#### [WRITTEN TASKS]
A – Please decide whether each statement below agrees with the education excerpt, answering yes or no and quoting the words that decide it. (i) In the friend's imagined kindergarten lesson, the children get too few crayons. (ii) Charter schools run on private funding. (iii) The Chester-Upland district declared bankruptcy this year.
B – According to the education excerpt, who found the money to pay the Chester-Upland teachers?

#### [EXCERPT TO READ]

Some will say, “well, that’s the way it is in the real world. Do your job or lose your job.” There’s some truth there, but schools are in a different situation – we are preparing children to be citizens of a democracy. I have a good friend who maintains that, if our pedagogy is to match the corporate mentality facing our students, we will teach them how to win at any cost. Kindergartners, for example, will be placed in a circle on the floor and handed a picture to color. First one to color it correctly passes; everyone else fails. The teacher will then proceed to throw an inadequate number of crayons into the middle of the circle.
Instead, we are “schooling” our students to believe that if they do not achieve adequately it is solely the fault of the teacher in front of the room. That’ll translate real well to the working world.
There are no simple answers.
 I met today with a mom who has made a name for herself by successfully organizing members of her community who were opposed to the opening of a charter school in their town. For those who don’t know, charter schools are public schools in a community that operate with public funding but separate from the community in which they locate. Similar to inter-district choice schools, the vast majority of state funding goes to the charter when the student enrolls. In the district of Chester-Upland, Pennsylvania, so many students have enrolled in charter schools that the district came within inches of declaring bankruptcy this year. Teachers taught without compensation for many weeks before the state (which had managed the district for years) found funding for payroll.

#### [RECORD SET]
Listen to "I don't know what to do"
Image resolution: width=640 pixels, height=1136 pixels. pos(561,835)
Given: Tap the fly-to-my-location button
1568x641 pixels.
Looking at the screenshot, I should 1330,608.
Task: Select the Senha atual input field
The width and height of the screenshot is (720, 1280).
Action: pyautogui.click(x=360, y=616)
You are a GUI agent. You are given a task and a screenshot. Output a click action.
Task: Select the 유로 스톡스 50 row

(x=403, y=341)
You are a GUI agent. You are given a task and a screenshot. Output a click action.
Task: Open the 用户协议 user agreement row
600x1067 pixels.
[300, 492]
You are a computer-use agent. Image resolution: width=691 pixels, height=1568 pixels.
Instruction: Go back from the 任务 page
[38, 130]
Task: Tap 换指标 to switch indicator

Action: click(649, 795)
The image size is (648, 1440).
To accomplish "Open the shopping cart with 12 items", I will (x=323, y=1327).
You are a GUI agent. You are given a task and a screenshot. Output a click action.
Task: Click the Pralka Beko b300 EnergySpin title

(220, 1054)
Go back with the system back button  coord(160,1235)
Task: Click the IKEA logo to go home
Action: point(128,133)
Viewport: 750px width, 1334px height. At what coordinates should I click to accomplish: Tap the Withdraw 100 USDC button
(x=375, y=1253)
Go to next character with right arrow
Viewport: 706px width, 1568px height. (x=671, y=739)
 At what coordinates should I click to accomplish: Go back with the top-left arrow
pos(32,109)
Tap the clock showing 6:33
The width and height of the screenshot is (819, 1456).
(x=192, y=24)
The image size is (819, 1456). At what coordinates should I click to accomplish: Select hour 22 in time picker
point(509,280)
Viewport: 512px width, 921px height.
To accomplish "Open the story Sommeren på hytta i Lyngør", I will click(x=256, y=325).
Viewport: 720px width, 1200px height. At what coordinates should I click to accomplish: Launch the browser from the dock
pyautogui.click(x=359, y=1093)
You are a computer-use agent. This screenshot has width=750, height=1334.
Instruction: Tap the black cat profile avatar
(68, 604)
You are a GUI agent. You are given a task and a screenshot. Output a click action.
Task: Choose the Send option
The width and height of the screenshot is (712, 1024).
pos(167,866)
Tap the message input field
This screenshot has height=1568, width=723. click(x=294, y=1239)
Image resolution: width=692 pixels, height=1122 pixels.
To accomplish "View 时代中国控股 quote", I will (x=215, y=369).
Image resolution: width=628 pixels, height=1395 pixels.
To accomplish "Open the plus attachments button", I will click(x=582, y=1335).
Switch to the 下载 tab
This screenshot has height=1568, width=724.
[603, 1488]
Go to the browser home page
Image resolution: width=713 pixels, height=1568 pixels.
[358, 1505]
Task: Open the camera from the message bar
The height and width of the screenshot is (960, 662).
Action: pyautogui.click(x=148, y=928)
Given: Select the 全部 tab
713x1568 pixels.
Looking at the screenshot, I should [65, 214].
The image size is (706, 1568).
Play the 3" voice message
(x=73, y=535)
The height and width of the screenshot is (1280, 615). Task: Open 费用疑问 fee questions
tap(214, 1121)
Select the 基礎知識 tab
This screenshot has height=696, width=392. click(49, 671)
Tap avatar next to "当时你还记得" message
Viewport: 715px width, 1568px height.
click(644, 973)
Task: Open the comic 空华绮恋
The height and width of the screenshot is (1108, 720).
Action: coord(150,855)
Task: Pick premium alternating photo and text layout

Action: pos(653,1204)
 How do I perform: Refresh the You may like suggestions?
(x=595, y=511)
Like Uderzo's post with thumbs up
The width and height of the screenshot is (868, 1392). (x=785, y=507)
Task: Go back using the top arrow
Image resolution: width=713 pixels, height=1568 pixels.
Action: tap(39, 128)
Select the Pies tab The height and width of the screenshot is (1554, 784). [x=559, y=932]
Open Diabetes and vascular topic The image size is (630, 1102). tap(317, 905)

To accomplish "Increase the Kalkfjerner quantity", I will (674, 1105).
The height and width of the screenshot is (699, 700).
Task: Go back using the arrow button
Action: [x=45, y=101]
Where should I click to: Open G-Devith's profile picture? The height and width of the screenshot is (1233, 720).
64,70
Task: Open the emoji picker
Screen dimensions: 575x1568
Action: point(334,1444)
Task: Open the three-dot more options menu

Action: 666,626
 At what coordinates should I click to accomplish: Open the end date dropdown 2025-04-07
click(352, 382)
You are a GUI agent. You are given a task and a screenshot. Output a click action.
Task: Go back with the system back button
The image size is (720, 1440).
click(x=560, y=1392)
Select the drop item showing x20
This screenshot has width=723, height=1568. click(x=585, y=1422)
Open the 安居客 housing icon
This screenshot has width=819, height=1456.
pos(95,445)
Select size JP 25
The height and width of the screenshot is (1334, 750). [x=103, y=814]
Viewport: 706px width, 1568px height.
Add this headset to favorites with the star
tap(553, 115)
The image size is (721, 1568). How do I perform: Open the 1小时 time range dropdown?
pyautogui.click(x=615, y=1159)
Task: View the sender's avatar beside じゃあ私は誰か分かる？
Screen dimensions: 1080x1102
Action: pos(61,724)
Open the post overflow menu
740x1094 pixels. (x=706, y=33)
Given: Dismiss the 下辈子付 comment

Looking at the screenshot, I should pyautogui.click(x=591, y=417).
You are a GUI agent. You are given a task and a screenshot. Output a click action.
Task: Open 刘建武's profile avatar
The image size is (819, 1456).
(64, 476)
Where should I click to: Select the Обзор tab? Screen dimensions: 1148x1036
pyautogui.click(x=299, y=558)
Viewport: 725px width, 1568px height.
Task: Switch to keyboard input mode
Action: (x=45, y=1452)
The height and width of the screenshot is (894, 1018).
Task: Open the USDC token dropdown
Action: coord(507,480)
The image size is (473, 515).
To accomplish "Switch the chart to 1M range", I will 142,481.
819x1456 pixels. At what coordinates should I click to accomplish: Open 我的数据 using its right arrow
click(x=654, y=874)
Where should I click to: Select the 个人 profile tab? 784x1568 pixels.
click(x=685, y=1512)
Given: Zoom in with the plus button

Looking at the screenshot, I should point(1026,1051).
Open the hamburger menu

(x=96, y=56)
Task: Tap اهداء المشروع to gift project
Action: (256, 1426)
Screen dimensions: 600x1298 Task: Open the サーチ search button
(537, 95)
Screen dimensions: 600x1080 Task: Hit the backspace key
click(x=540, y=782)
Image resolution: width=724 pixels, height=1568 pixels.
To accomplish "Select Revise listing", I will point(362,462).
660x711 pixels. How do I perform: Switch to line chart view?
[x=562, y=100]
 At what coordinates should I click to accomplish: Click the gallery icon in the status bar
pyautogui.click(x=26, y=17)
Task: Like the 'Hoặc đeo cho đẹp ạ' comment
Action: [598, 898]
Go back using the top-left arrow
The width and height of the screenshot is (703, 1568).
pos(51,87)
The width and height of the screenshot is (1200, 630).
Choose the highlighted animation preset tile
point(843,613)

#### [COMPLETE ANSWERS]
A –
(i) Yes: "throw an inadequate number of crayons into the middle of the circle"
(ii) No: "operate with public funding"
(iii) No: "came within inches of declaring bankruptcy this year"

B – The state, which had managed the district for years.